Spécialiste de l’enfance, Margherita Rimi nous livre dans ce recueil une parole intime et bouleversante : celle des enfants victimes des adultes, à travers des mots recueillis sur une période de dix ans, de 2007 à 2017, qui s’élèvent dans un seul et unique cri.

Le livre s'ouvre sur un poème, le « dieu des enfants », qui tient lieu d'introduction et nous précipite dans l’enfer de l’enfance abusée, violée, opprimée, méprisée. « Ils disent qu’il existe un Dieu des enfants / Je suis sûre qu’il existe. » (p.5)

Suivent des voix croisées mêlées de rêves et d’effroi, des voix qui interpellent, questionnent.

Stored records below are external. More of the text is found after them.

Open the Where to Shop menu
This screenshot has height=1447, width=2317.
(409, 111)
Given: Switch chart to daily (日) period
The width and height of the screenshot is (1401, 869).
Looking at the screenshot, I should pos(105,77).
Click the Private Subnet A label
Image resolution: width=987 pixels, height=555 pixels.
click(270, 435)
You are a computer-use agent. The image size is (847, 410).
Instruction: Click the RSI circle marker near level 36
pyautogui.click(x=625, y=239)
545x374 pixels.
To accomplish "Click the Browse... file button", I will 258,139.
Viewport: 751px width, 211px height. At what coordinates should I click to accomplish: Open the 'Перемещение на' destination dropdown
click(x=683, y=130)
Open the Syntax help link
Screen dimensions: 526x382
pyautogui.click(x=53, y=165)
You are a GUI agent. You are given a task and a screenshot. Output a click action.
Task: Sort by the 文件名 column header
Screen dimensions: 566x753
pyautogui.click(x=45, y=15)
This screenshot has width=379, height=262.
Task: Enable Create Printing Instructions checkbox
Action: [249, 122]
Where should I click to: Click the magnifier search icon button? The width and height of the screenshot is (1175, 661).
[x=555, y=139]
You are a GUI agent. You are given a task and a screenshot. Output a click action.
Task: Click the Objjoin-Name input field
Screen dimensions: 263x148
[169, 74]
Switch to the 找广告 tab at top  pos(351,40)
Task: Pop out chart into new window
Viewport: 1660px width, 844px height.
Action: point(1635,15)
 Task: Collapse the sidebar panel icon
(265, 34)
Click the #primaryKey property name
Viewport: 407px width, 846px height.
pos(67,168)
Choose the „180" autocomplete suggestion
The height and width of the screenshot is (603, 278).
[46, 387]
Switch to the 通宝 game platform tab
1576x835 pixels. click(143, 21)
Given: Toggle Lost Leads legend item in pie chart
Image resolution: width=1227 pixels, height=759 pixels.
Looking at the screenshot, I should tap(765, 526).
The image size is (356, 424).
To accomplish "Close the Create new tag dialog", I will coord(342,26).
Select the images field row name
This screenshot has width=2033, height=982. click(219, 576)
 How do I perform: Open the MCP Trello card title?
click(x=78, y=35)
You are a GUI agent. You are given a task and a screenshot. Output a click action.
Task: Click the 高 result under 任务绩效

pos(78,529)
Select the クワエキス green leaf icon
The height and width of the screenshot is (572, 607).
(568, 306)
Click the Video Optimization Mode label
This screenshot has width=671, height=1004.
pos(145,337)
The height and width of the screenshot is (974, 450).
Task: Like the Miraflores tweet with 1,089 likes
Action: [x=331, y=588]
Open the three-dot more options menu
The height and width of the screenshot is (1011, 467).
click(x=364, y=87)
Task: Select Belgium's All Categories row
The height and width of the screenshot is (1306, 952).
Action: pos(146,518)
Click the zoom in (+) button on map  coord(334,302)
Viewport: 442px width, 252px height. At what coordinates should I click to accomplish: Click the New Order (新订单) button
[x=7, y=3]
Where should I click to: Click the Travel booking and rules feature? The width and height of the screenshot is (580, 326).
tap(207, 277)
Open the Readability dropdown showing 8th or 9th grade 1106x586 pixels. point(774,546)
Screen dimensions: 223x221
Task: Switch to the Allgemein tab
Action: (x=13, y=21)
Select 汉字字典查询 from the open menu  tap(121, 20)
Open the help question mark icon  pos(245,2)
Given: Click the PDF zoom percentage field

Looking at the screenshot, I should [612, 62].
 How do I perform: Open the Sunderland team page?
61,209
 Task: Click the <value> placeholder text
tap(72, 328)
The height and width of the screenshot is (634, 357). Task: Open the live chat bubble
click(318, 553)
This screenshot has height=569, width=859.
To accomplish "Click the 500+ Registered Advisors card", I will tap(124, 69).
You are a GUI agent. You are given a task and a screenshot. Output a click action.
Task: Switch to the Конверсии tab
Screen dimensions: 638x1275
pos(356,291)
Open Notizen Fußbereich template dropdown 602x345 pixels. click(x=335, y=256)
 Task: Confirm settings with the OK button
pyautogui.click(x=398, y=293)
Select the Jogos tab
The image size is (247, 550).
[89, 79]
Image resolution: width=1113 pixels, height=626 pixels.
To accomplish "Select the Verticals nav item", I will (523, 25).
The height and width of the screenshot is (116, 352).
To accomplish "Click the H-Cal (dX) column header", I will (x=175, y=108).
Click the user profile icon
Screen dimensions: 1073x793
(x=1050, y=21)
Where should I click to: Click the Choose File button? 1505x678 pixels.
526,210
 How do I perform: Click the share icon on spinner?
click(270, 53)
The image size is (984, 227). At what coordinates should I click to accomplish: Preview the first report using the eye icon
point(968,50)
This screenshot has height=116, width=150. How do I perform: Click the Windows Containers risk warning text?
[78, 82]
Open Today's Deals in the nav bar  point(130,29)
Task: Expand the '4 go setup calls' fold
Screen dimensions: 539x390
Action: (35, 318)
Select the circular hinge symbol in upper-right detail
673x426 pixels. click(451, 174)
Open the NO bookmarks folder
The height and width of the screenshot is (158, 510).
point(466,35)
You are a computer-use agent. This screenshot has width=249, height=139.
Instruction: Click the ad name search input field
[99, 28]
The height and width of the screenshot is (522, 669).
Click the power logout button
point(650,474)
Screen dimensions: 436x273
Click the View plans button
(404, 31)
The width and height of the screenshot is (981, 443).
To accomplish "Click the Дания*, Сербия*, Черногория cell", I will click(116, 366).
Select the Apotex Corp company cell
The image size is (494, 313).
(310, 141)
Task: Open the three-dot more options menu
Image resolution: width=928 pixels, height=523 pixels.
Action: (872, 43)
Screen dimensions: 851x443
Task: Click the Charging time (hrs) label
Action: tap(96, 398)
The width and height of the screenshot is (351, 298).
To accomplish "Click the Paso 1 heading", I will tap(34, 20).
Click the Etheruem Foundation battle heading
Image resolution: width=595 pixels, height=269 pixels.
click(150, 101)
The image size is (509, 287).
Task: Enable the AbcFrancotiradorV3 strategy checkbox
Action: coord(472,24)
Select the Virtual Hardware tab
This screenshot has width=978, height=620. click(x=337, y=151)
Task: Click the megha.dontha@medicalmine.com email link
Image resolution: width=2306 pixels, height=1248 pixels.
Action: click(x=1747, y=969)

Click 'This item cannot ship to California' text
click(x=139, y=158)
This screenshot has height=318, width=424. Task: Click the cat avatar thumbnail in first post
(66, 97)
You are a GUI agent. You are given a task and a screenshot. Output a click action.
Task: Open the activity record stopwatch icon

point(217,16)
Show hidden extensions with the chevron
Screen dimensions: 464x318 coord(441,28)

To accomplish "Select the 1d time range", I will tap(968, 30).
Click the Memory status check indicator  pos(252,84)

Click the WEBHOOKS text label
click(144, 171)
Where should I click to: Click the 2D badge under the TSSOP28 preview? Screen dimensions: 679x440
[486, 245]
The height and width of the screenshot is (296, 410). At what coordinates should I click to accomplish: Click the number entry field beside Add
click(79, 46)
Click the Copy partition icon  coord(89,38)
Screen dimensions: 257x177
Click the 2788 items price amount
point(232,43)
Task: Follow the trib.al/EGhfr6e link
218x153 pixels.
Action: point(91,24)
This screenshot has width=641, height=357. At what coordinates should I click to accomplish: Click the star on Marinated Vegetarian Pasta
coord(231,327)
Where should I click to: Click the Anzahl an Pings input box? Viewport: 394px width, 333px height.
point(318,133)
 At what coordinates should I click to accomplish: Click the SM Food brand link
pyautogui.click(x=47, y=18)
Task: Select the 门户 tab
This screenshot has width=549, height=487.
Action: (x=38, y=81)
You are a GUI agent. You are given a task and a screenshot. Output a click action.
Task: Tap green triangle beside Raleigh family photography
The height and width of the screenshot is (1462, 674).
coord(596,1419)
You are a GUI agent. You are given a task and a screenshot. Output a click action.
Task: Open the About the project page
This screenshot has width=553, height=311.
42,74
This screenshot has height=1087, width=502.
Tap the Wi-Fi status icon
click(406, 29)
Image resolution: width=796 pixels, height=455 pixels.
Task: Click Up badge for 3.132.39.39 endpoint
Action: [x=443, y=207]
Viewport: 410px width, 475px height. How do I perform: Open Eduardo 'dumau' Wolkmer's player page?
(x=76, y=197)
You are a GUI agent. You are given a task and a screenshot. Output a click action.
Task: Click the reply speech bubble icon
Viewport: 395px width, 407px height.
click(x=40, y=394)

En toute simplicité et humilité, tout au long des poèmes regroupés en cinq parties qui portent des noms de couleurs en écho aux dessins des enfants, Margherita Rimi offre la parole à ceux qui ne l'ont pas, à ceux qui ne l'ont plus, à ceux qui ne l'ont jamais eu.  Des enfants dont le lecteur ne connaîtra rien d’autre qu’une silhouette, parfois un âge ou un prénom, rien de plus.

 

Margherita Rimi, Le voci dei bambini (Les voix des enfants), Éditions Mursia 2019, 84 pages, 15 euros.

Si l’on peut voir, dans ces portraits en creux, un respect de l’anonymat, on peut aussi y percevoir le peu d’importance qu’ont ces enfants aux yeux des adultes qui les exploitent, des enfants qui ne sont rien, dont certains sont réduits à un seul numéro de matricule « sans papiers d’identité / sans effets personnels » et avec lesquels la poète ébauche un dialogue : «  Nous allons raconter une histoire / un peu moi / un peu toi »  en leur faisant mettre des mots sur ce qu’ils dessinent, des mots arc-en-ciel telle une arche gigantesque qui prend sa source dans l'indicible d'ici-bas et se déploie pour atteindre « le Dieu des enfants ». Mais la présence du noir, insolite, nous ramène à la réalité : dans arc-en-ciel, il y a le mot « arc », arme de guerre et de chasse, un arc tendu dans la force du cri et que l’auteure utilise pour projeter les mots du poème comme autant de flèches transperçant les consciences, des flèches d’autant plus percutantes que les textes sont brefs, incisifs, violents et dont les mots sombres et sans détour, glacials et terrifiants, disent – sans pathos – le dégoût, l’horreur et la misère.

 

On a ramené un cadavre 
de sexe féminin
âge apparent 9 ans.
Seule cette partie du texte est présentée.